Specific Aim 2 will measure the differences in responsiveness to stimulation of GSCs by different forms of L1ecto in vitro. To approach autocrine effects, L1ecto will be ectopically expressed or attenuated in GSCs characterized in Aim 1. To address paracrine effects, GSCs will be grown adjacent to cells releasing soluble L1ecto. To address effects of insoluble patterns, GSCs will be grown on immobilized L1ecto. GSC motility will be tracked and analyzed for cell speed and directionality by time-lapse microscopy.
Specific Aim 3 will identify stimulatory effects of L1ecto in a complex tissue microenvironment. Green GFP labeled GSCs will be injected into an in vivo xenograft brain tumor model, either alone or mixed with red mCherry labeled L1ecto(+) or (-) GBM non-stem cells. The effects of autocrine and paracrine L1ecto on GSC invasion will be assessed using confocal 3-D reconstructions, including GSC proximity relationships to L1ecto shedding cells and to tracks of deposited L1ecto. Upon successful completion of the proposed research, its contribution is expected to be the discovery of novel means by which L1 stimulates GSC motility and invasiveness. This contribution will be significant because it is expected to have broad importance in understanding novel mechanisms of how normal neural molecules are abnormally expressed, released, and presented by GBM cells to GSCs to stimulate their invasiveness.

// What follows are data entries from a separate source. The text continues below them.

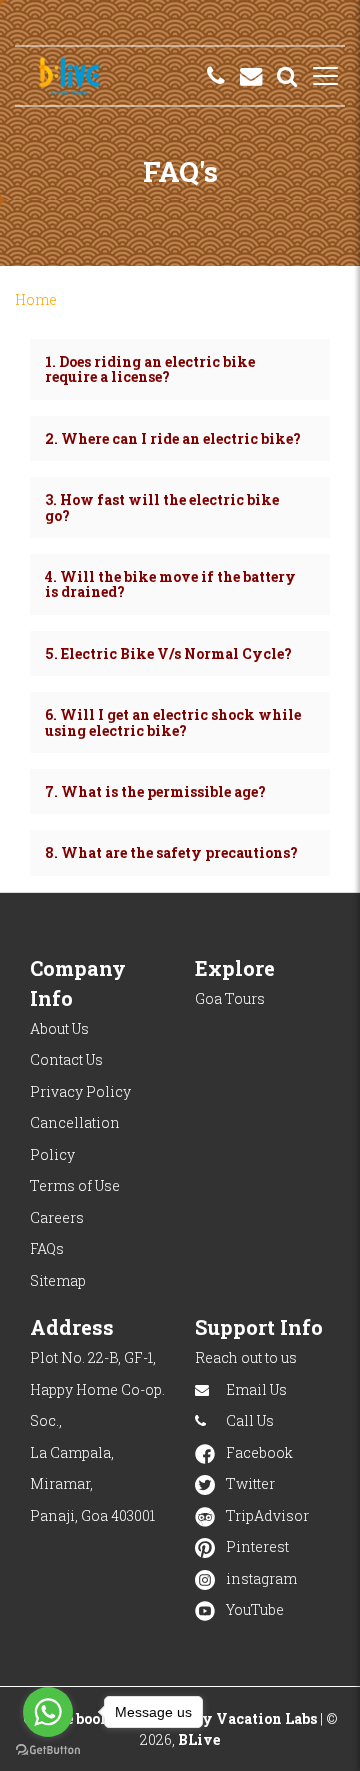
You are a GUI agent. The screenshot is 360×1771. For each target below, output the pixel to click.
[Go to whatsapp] (48, 1712)
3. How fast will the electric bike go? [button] (162, 507)
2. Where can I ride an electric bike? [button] (173, 438)
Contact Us (66, 1059)
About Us (59, 1028)
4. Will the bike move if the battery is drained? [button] (170, 584)
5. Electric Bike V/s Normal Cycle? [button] (168, 653)
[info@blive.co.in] (251, 76)
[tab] (180, 369)
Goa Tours (230, 998)
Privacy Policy (80, 1091)
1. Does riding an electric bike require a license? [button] (150, 369)
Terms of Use (75, 1185)
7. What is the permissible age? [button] (155, 791)
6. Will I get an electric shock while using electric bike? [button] (173, 722)
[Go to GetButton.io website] (48, 1750)
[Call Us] (216, 76)
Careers (57, 1217)
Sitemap (58, 1280)
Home (36, 299)
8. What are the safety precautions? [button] (171, 852)
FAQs (47, 1248)
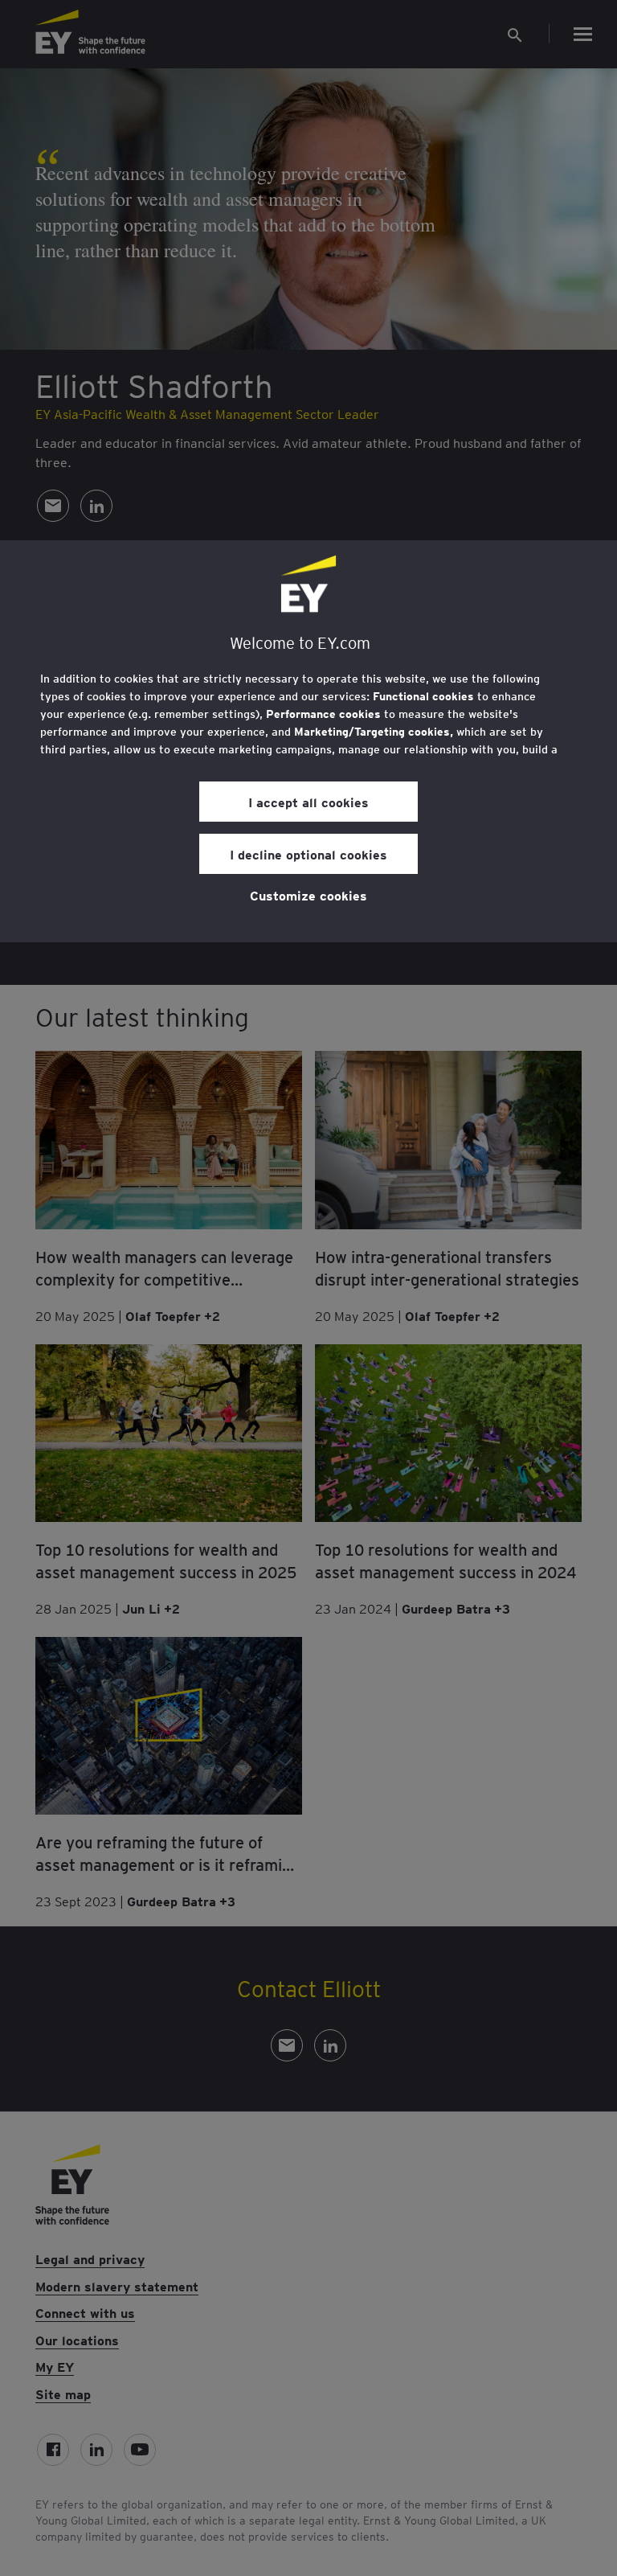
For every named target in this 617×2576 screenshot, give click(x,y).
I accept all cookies (308, 801)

This research is innovative by shifting focus to effects of L1 on stimulating GSC invasiveness and to the ability of different sources and different presentations of L1 to stimulate invasiveness differently.
The project is relevant to NIH's mission because it is expected to have broad importance in understanding novel mechanisms by which brain cancer cells abnormally express, release, and deposit a normal brain cell molecule to stimulate their own spreading throughout the brain. This increased understanding is expected to lead to the development of appropriate strategies to block or reduce brain cancer cell spread, which ultimately could result in treatments that prolong brain cancer patient survival.